ESC to the Rescue
The global automotive industry has been grappling with the crucial issues of environmental obligations and safety requirements for some time now. Also known as electronic stability program (ESP) or dynamic stability control (DSC), electronic stability control (ESC) is a computer-based technology used for enhancing the safety of a vehicle’s stability through the detection and reduction of loss of traction or skidding. Upon detecting loss of steering control, ESC automatically applies the brakes in to enable steering the vehicle in the direction intended by the driver. Brake application to individual wheels is automatic, as in the case of the outer front wheel in offsetting oversteering or the inner rear wheel in offsetting understeering. A few ESC systems can also cut down engine power till the time vehicle control is regained. While ESC lacks in enhancing the cornering performance of a vehicle, it can operate for reducing loss of control.
The United States mandated the use of ESC in all passenger vehicles under 10,000 pounds (4536 kg) in a phased manner, which started with 55% of 2009 models (effective 1 September 2008), 75% of 2010 models, 95% of 2011 models, and all 2012 models. Forming part of an all-inclusive proposal to reduce the severe danger of rollover crashes, in addition to the hazard of death and serious injury due to such accidents, this rule establishes Federal Motor Vehicle Safety Standard (FMVSS) No. 126 in requiring electronic stability control (ESC) systems on passenger cars, multipurpose passenger vehicles, trucks, and buses with a gross vehicle weight rating of 4,536 Kg (10,000 pounds) or less. The US National Highway Traffic Safety Administration (NHTSA) has estimated that deployment of ESC would help in reducing passenger car single-vehicle crashes by 34% and sport utility vehicle (SUV) single-vehicle crashes by 59%, with rollover crashes being reduced by an even greater proportion. As a consequence, on an annual basis, between 5,000 and 9,000 lives could be saved and between 155,000 and 240,000 injuries prevented in all categories of accidents if all light vehicles on the roads in the US are fitted with ESC systems.
The European Parliament has also initiated moves aimed at expediting the implementation of ESC systems, reaching a consensus on March 10, 2009 that mandated the use of these systems in all new vehicles. From November 2011, this regulation requires all new passenger car and commercial vehicle models registered in the European Union to be equipped with electronic stability program (ESP) active safety systems, with application for all new vehicles set for November 2014. Research on accidents has concluded that skidding is the primary cause of fatalities in accidents, and use of ESP can help in preventing about 80% of all crashes resulting from skidding.

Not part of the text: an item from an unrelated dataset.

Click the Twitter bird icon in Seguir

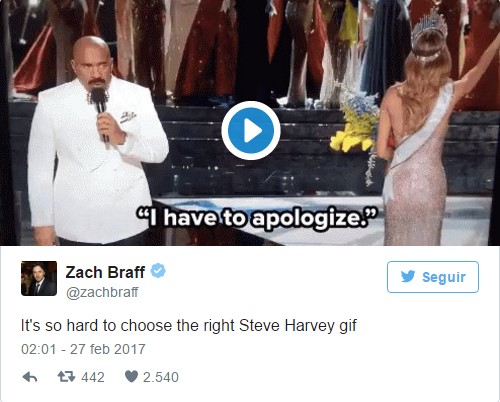(408, 276)
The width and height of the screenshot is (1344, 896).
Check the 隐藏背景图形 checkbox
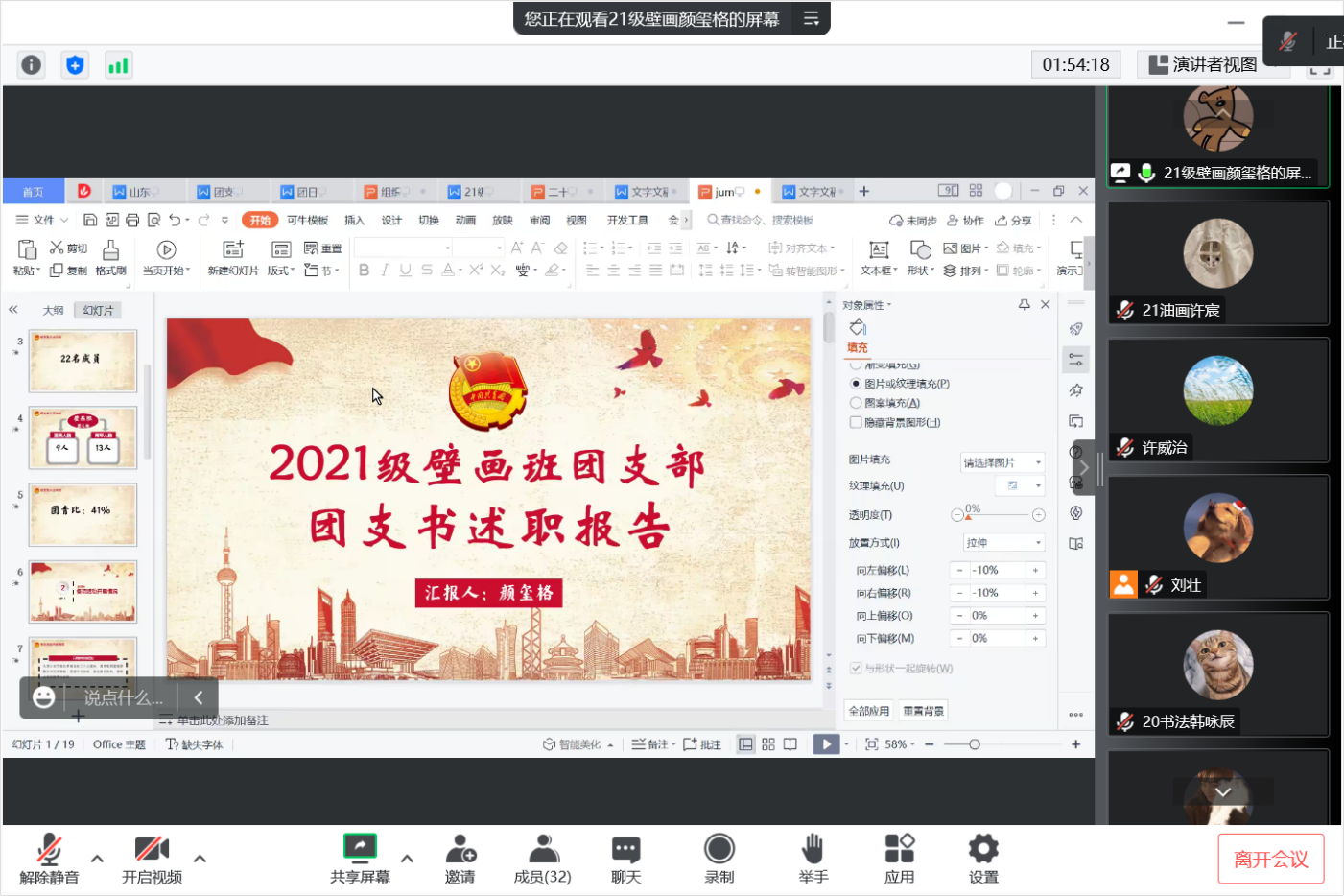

The Canadian province of Quebec became the first jurisdiction in implementing an ESC law in 2005, which made it obligatory for vehicles carrying hazardous goods without data recorders. The Canadian federal government now mandates the use of ESC systems in all passenger vehicles from September 1, 2011. The Australian Government’s June 23, 2009, ruling made ESC systems mandatory for all new passenger vehicles sold in Australia starting November 1, 2011, extending to all new vehicles from November 2013.
The United Nations Economic Commission for Europe has ratified a Global Technical Regulation for regularizing ESC standards. The United Nations’ “Decade of Action for Road Safety 2011-2020” initiative has been supported by the worldwide success witnessed by ESP, which targets a 50% reduction in the number of fatalities caused by road accidents by the year 2020. Survey findings have revealed that every year, close to 1.3 million people are killed in road accidents on a global basis. Due to these government mandates, automotive electronic systems demand will grow. As automotive sensors are crucial components of the automotive electronics, the global market for automotive sensors also expected to rise. Among automotive sensors types, automotive MEMS sensors will grow better than other automotive sensors.
Current and Future Status of TPMS
A tire pressure monitoring system (TPMS) is an electronic system that monitors the air pressure of a vehicle’s tires. This system comprises a number of radio transmitters with a sensor module that are installed inside the cavities of tires, in addition to a radio receiver mounted on the chassis. In the United States, using TPMS was mandated in 2007, in addition to being made mandatory on all new vehicles sold in the European Union after November 2012. Japan and China constitute the other major automotive markets where legislation for TPMS has been under review. Therefore, it goes without saying that global demand for TPMS is bound to grow in the foreseeable future, since issues related to proper vehicle tire pressure and its impact on safety, fuel economy and carbon emissions cannot be the exclusive domains of a specific region. In the early 2000s, the issue of tire pressure assumed proportions of a national debate in the United States after a spate of automobile accidents, prompting legislators to include tire pressure monitoring as part of the TREAD Act legislation with the aim of enhancing driver and occupant safety. In the existing scenario, all new vehicles rolling out onto the roads in the United States are installed with mandated tire pressure warning systems, boosting the over 100 million strong population of vehicles equipped with these systems plying on the country’s highways. Worldwide, realization has dawned as to the criticality of tire pressure in maintaining vehicle and occupant safety, with several regions jumping on to the TPMS adoption bandwagon. Automotive Sensors are vital components in these electronic systems.
The primary driving force in Europe legislating a TPMS mandate was related to curtailing carbon dioxide (CO2) emissions, which was passed by the European Parliament in November 2009 for implementing TPMS adoption in a phased manner from 2012 and targeting 2014 as the year of full compliance. On an average, use of TPMS enables in enhancing a vehicle’s fuel economy by about 2%, which forms a crucial aspect in the efforts being undertaken by European car manufacturers in attaining the new standards for average fleet CO2 emission levels. While safety considerations also rank high in Europe, it is interesting to note that curtailing CO2 emissions has had more say in pushing forward the legislation mandating TPMS more stringently, when compared to the United States’ TREAD Act. Asia has taken a leaf out of the books of Europe and the US by confirming the adoption of TPMS on a much wider scale than prevalent currently. Regions, such as China, India, Japan and South Korea are all working towards mandating regulations pertaining to TPMS implementation, with South Korea confirming its objective of adopting legislation to this effect on a comprehensive basis. Japan, China and India are likely to follow over the coming few years, with estimates setting target adoption period in Japan at 2017, in China at 2018 and in India at 2019. Other countries anticipated to follow suit include Russia, Indonesia, the Philippines, Israel, Malaysia and Turkey.